IS: Yes, reproducibility in science is a huge issue, and quite a thorny subject.

TO: Yes it is. A big problem with scripting and programming is that it is very easy to make mistakes. Sometimes this simply breaks the script so that it no longer works, but sometimes there are fundamental flaws that give misleading results. In the latter case one needs to know the exact code used to produce the results.

IS: How can we access other people’s code?

TO: Well, that’s the first problem Github solves – it lets people share their code with the world.

IS: Does that solve the problem of knowing how the results were produced?

TO: Not necessarily. Suppose I have used one of my scripts to analyse some data. That data is then used in a manuscript. However, writing is often laborious and takes time. Meanwhile, I have some clever idea that I want to try out. So I edit my script and experiment a bit. At that point the data generated for the manuscript is out of sync with the source code in my script and if I’m not using version control I’m in big trouble.

IS: So version control is about tracking changes in source code?

TO: That’s right. Because the software industry has been facing these issues with reproducibility for a long time, albeit in a slightly different context, tools have been developed to alleviate the problem. Version control is one of these tools. You can think of it as an infinite “undo” button that allows you to go back to previous versions of your code.

IS: Like Google Docs keeping entire histories of a document. So GitHub is a version control tool?

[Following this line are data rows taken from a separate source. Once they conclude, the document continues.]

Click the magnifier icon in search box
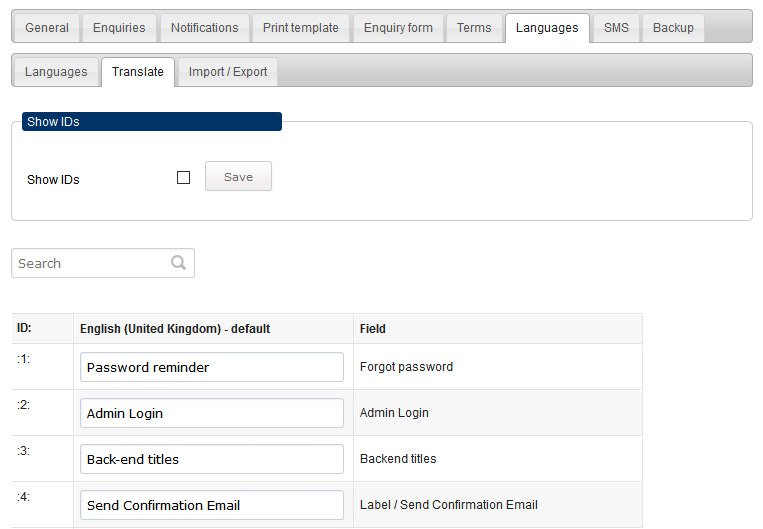 click(179, 263)
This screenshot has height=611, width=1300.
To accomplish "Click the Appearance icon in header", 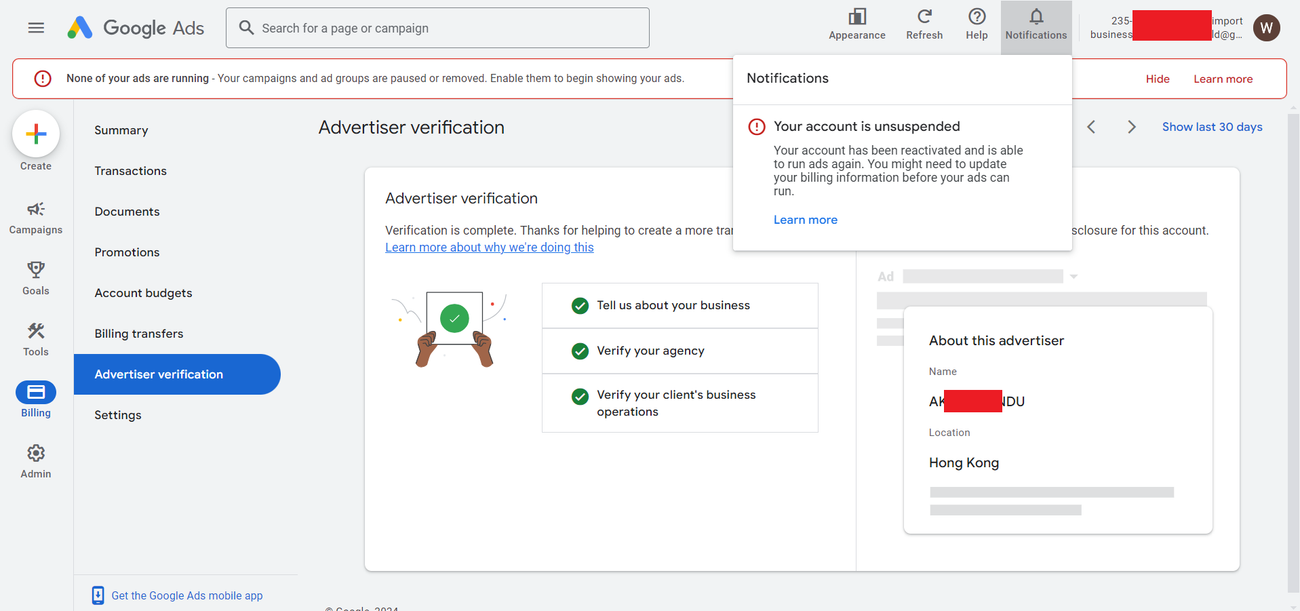I will click(x=857, y=24).
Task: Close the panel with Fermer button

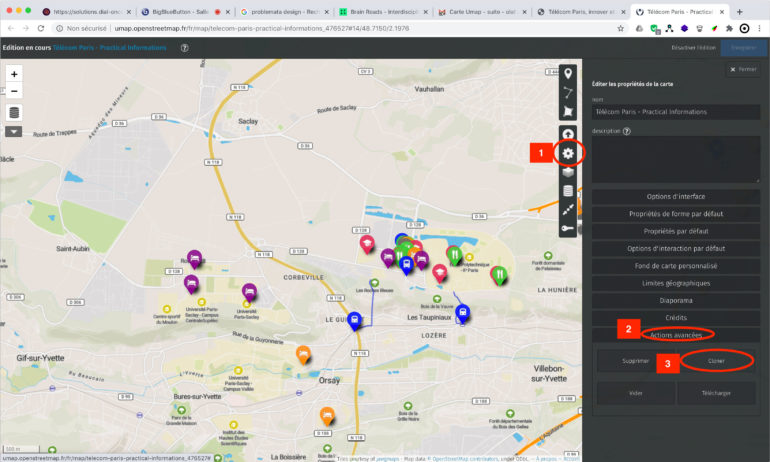Action: 743,69
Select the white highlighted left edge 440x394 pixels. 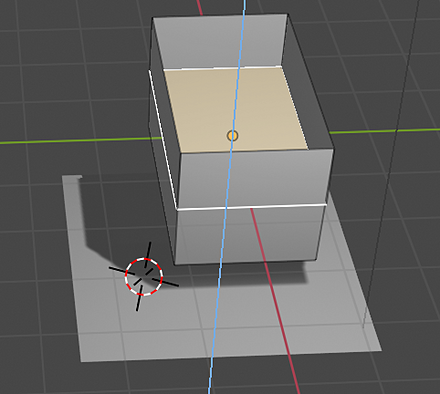tap(162, 138)
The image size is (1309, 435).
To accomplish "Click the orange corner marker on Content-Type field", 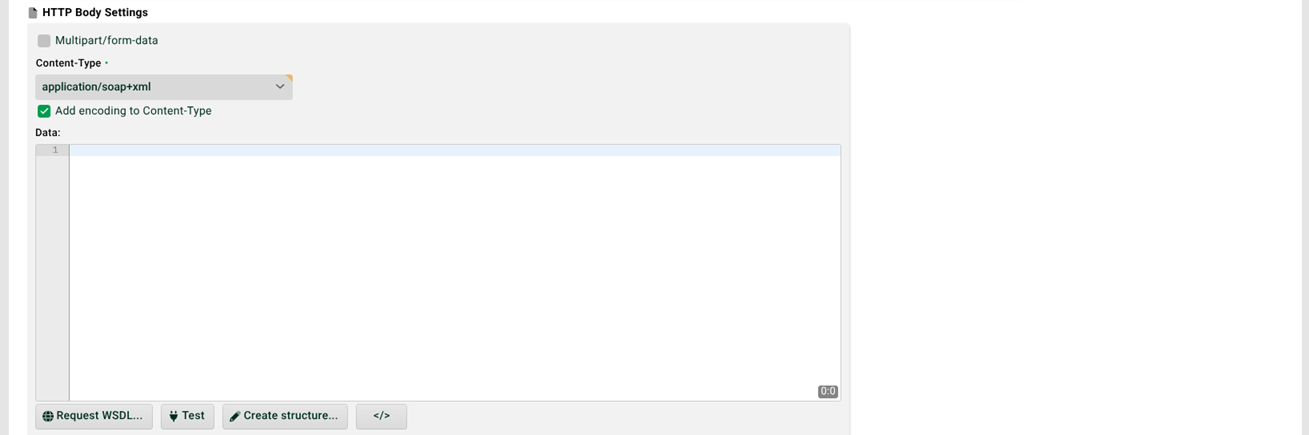I will (x=289, y=77).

TO: Kind of. The version control tool in question is actually called Git. Git was developed by Linux Torvalds, the person that created Linux the operating system that most bioinformatics software runs on. Git is one of the most popular version control programs, which means it is used by loads of open source projects and software companies. So if you are a scientist wanting to pick up a valuable transferable skill it is well worth learning how to use it.

IS: How do Git and GitHub fit together?

TO: Git is a means of keeping your source code under version control in what is called a “repository”, basically a directory with files. GitHub allows you to host your repository online, giving access to the source code and all the snapshots stored in its history, i.e. all the versions of the code.

IS: This sounds a bit complicated. Is it difficult to pick up and use Git/GitHub?

TO: No, it is actually very easy. You only need a handful of commands to get started. Okay, so you need to be able to use the command line, but if you are running and/or creating data analysis scripts that is unlikely to be new to you.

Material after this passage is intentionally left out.